The Natural Colonial-Gaze: Desiring the Exotic

In Paradise Part II, we will dive into a world of trees, and the stories we tell about them.

In the quest to make sense of their environment, humans rely on narratives, stories and myths. Storytelling is a way of structuring a chaos consisting of events, feelings, memories  into an understandable, agreeable whole, consciously or unconsciously incorporating certain impressions, while leaving out others. And these stories that we tell matter. Because these stories shape how we relate to the world, and how we deal with our environment. The stories we tell shape the very world we live in.

In our last project, Shangri-La, Paradise under Construction, we explored this theme, focussing on a town that proved to be the real Shangri-La, a fictional paradise on earth. We explored the myths and realities, fact and fiction behind this new Shangri-La, to find out how fact and fiction melted together, forming a new reality.

In Paradise Pt. II we shift our focus to the stories that we tell about nature, with a focus on trees. In Western thought, nature is usually regarded as something that is ‘outside ourselves’, something that we, humans, are not really a part of. Nature serves as an escape from the complexities of our human lifes. We think of nature as something that is malleable, something that we can use for our own benefits, a resource. These narratives are heavily influenced by the natural colonial-gaze, a lens through which nature has often been perceived as a realm to be dominated, controlled and exploited. The current climate crisis demands a shift in this perspective on nature. We need to find new stories that enable us to relate differently to our environment. Most of us are aware of this by now, but we seem not to be too good at changing these narratives just yet.

In this project we will explore the portrayal of nature and trees in the present as well as the past, delving into the historical evolution of the representation of trees. The final project will consist of a mosaic of case studies. Each case study will revolve around a situation in which there is a tension between the story that is being told and the underlying reality, the synthetic and the real. Our goal is to unravel at what points in history the depiction of nature has strayed and with what consequences... In the present-day case studies we hope to focus on people who try to shift their focus on nature. Will this be with any success?

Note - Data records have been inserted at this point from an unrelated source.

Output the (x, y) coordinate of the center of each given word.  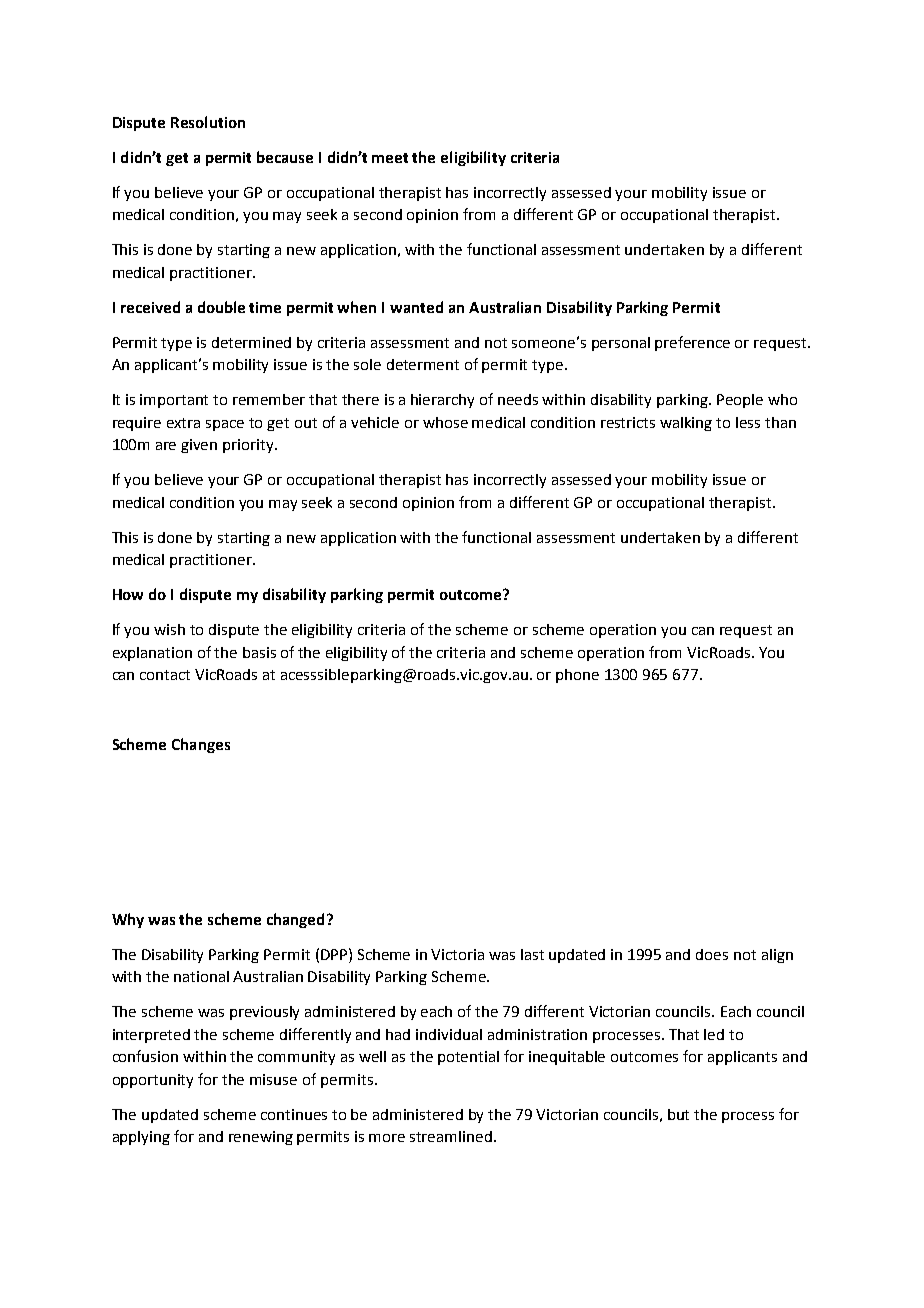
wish (169, 629)
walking (686, 424)
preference (692, 343)
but (678, 1114)
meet (390, 158)
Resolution (208, 122)
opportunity (153, 1081)
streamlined (451, 1136)
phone (577, 676)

This project is in development.

General interest 

In the quest to make sense of their environment, humans rely on narratives, stories and myths that they tell themselves and others. But the narratives that are shaped around our relation to nature are heavily influenced by the natural colonial-gaze, a lens through which nature has often been perceived as a realm to be dominated and controlled.

Throughout history, narratives have shaped our perception of nature as an external, pristine entity, fostering an idealized escape from the complexities of human existence. However, this idealized portrayal has hindered our capacity to foster a holistic and sustainable rapport with the environment, resulting in a disconnect between our constructed stories and the complex realities they represent.

Despite the growing awareness of the need for a paradigm shift in our narrative approach to nature, we continue to struggle in reconciling the preconceived notions of the romanticized and enlightened views of nature. This tension between the constructed narrative and the authentic reality of our environmental challenges has led to a profound disconnect, perpetuating the colonial proposition that nature exists solely for our exploitation and benefit.
Telephone poles disguised as trees in Utah. 

In exploring the contemporary landscape and tracing the historical trajectory of humanity's portrayal of nature, it becomes evident that the roots of this dissonance can be found in the flawed narratives that have long dominated our understanding of the natural world. 

Paradise Pt II project will exist out of a mosaic of case studies around this proposition. We are working with cases where there is a tension between the narrative that is created and the underlying represented reality, the synthetic and the real. We will both focus on the present day, as well as tracing back history of the image of nature, asking ourselves the question: where and how did it go wrong, and with what consequences?

The first sequoia tree that was transported to a world fair in the US, after being ‘discovered’ in California by Western settlers. The bark was peeled off the original tree, transported and assembled at the fair. The tree was assembled so poorly, that visitors thought the it was a fake, a hoax, and for several years the discovery was not taken seriously at all.